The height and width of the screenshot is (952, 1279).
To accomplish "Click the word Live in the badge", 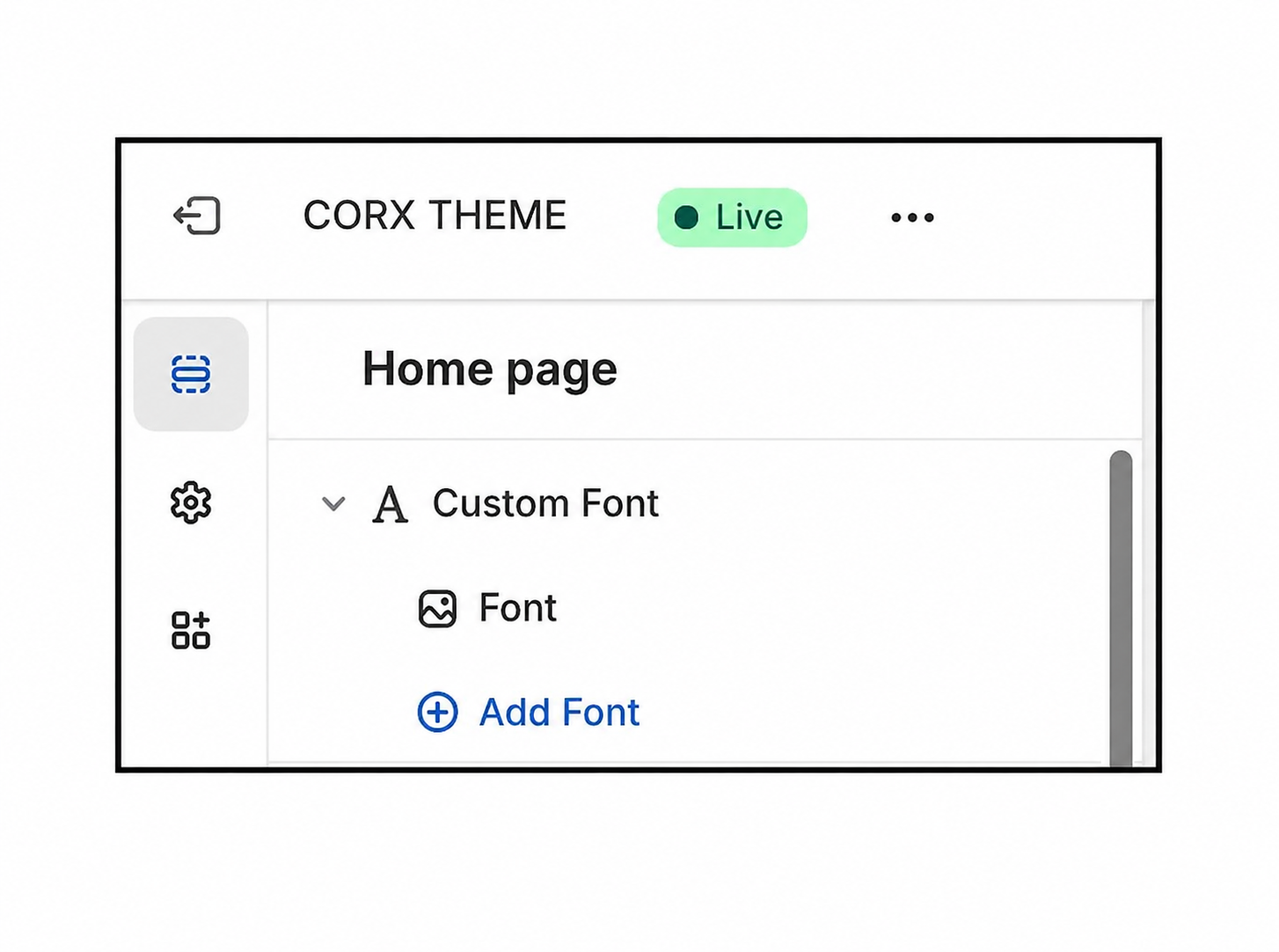I will 749,217.
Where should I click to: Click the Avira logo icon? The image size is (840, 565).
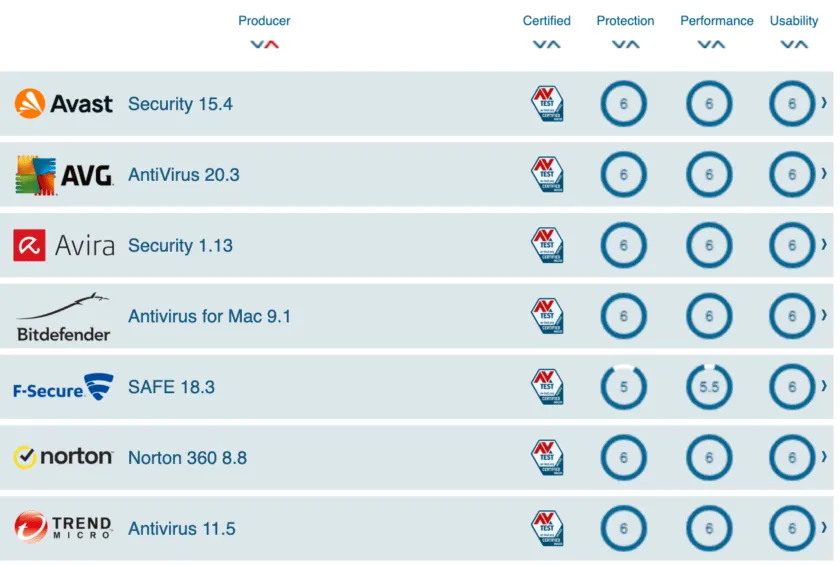29,245
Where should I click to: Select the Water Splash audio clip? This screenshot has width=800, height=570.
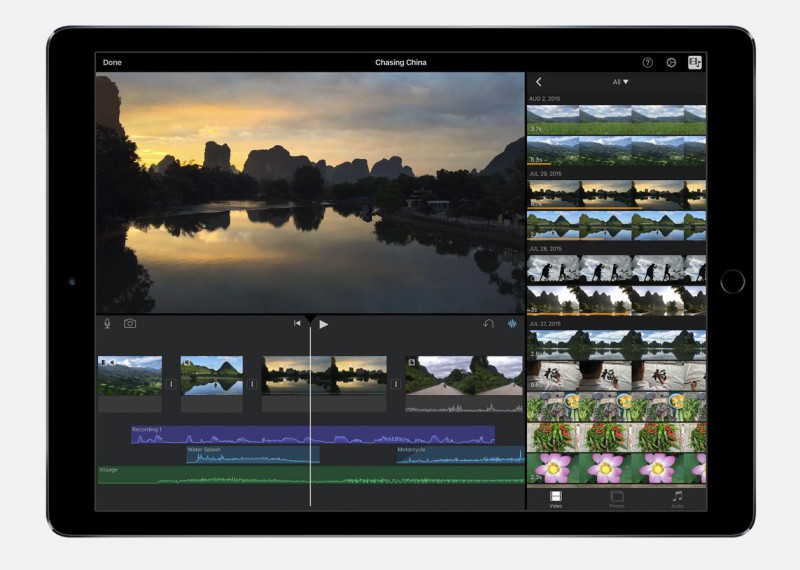pos(252,455)
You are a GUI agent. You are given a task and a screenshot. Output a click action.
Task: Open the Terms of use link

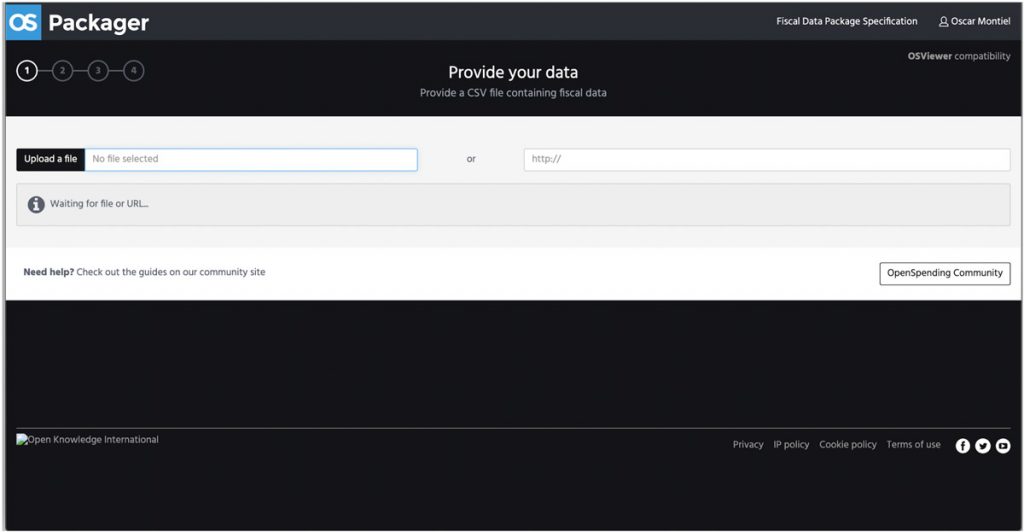(913, 445)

[Work to complete]
Rewrite every line from the one containing "Where should I click to: Select" through the end of the entries, requests included, with each click coordinate in the answers multiplied by 2.1 and rounded to a whole number, halves rounded up. Leave the pictures out.

[Reply to the exercise]
Where should I click to: Select the Water Splash audio clip? This screenshot has width=800, height=570.
pos(529,956)
You are a GUI agent. You are given a task and a screenshot. Output a click action.
Task: Open the Terms of use link

(1917, 935)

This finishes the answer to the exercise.